MjolnirMan
Active Member
- Joined
- Jan 18, 2016
- Messages
- 296
- Reaction score
- 658
Yes. The previous iteration of the plaza had a large, primary section of lawn with the paths bordered on 2 sides by rows of trees and on one by flower planters. The new version has a smaller patch right in front of Trinity and nothing else (ignore in the render where they deceptively color mulch planters a shade of green). The only buffer from the paths is a strip of mulch on the St. James side and the scale is, what, a quarter of the old one?I showed up with major questions about the hardscape, but what proved to be most perplexing was the grass lawn and how literally NOBODY was using it. I dare any of you to go through all 30 of my photos and find even ONE person on it in any capacity, and no I’m not being selective with my shots and I was there for a solid 30 minutes
I wonder how much the midday sun is to blame? Is it too small to be inviting to sunbathers or picnic-ers? Too deferential to Trinity Church? Too pretty to get its hair mussed up?
On the old lawn, you could walk over, plop down, and feel like you've got some buffer in an oasis. In the new version, people are walking around on all sides constantly, leaving you feeling exposed. In one of your pictures, a red pickup truck is parked feet from where the "lawn" starts. It's uninviting and psychologically unpleasant.

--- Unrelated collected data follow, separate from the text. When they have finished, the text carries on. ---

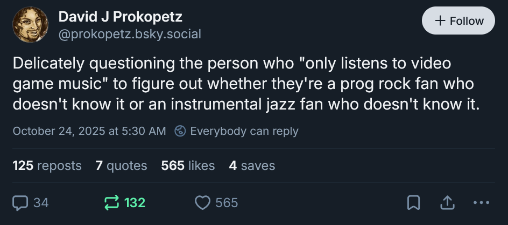Viewport: 508px width, 225px height.
Task: Click the David J Prokopetz display name
Action: pyautogui.click(x=120, y=17)
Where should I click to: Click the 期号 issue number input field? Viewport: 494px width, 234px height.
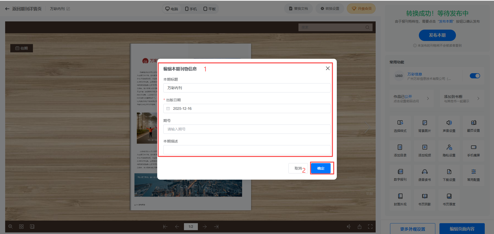click(x=246, y=129)

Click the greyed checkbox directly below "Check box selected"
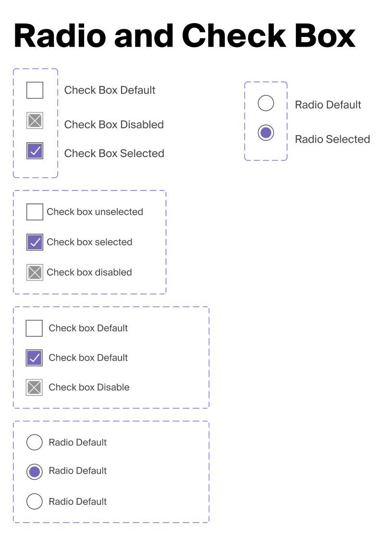point(35,272)
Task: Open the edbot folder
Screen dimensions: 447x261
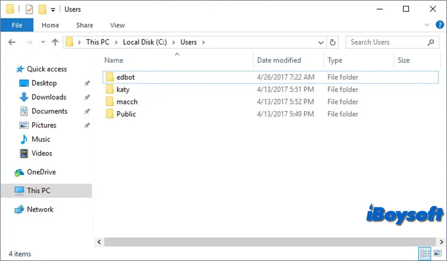Action: [126, 77]
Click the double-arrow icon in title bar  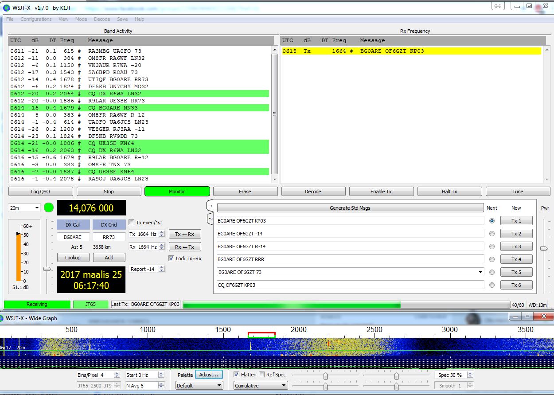tap(498, 6)
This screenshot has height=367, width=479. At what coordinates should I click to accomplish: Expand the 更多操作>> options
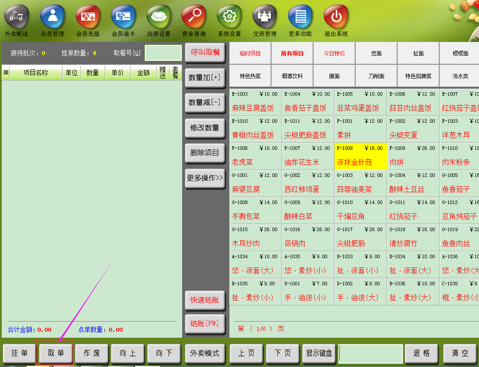coord(205,178)
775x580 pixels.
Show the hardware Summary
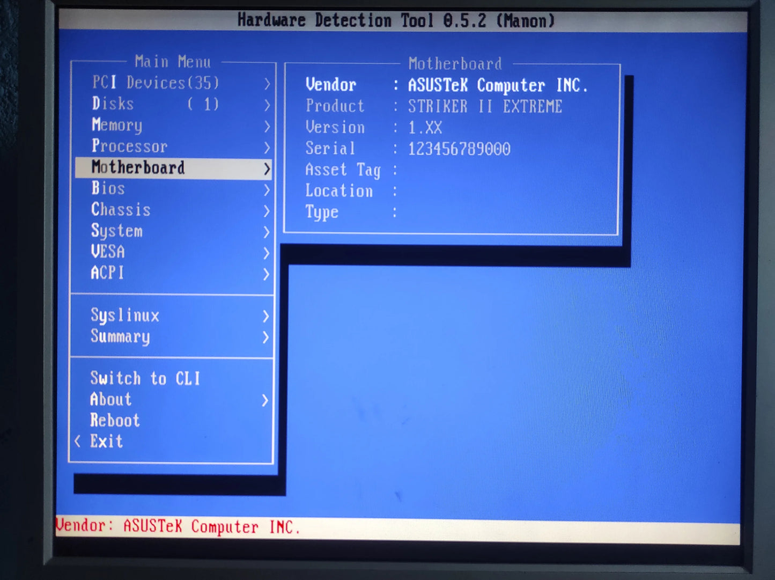120,336
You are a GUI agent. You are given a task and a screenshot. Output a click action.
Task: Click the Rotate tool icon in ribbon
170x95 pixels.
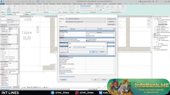coord(44,10)
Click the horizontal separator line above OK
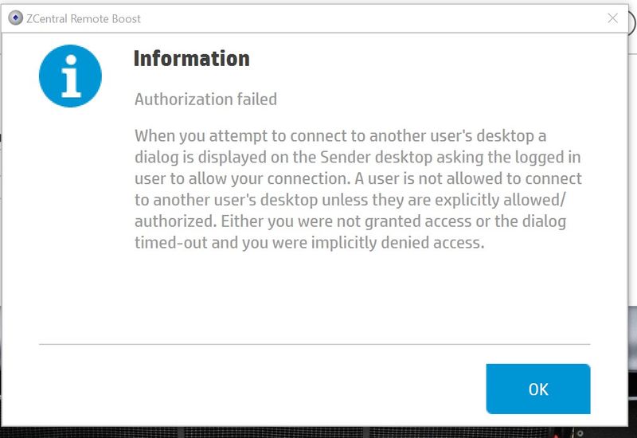 [x=315, y=344]
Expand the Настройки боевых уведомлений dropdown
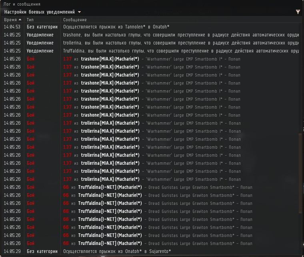304x257 pixels. (x=79, y=12)
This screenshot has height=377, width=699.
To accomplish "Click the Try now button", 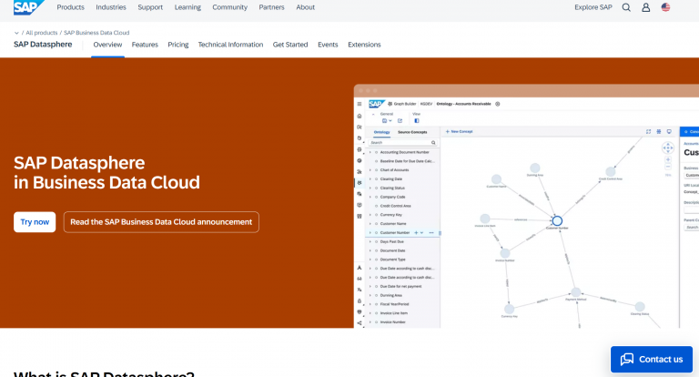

The "grove" of tables under the trees looks nice and inviting, and there are a few people sitting on the bench wall. But I'd also like to point out that nobody is engaging with the hardscape when there's not a farmer's market on it - they're treating it as a super-wide pathway. It's a liminal space. So the new design has ruined the "urban lawn" effect, and 99% of the time when there aren't heavy trucks on the hardscape, that part of the plaza is effectively unusable for anything but walking through.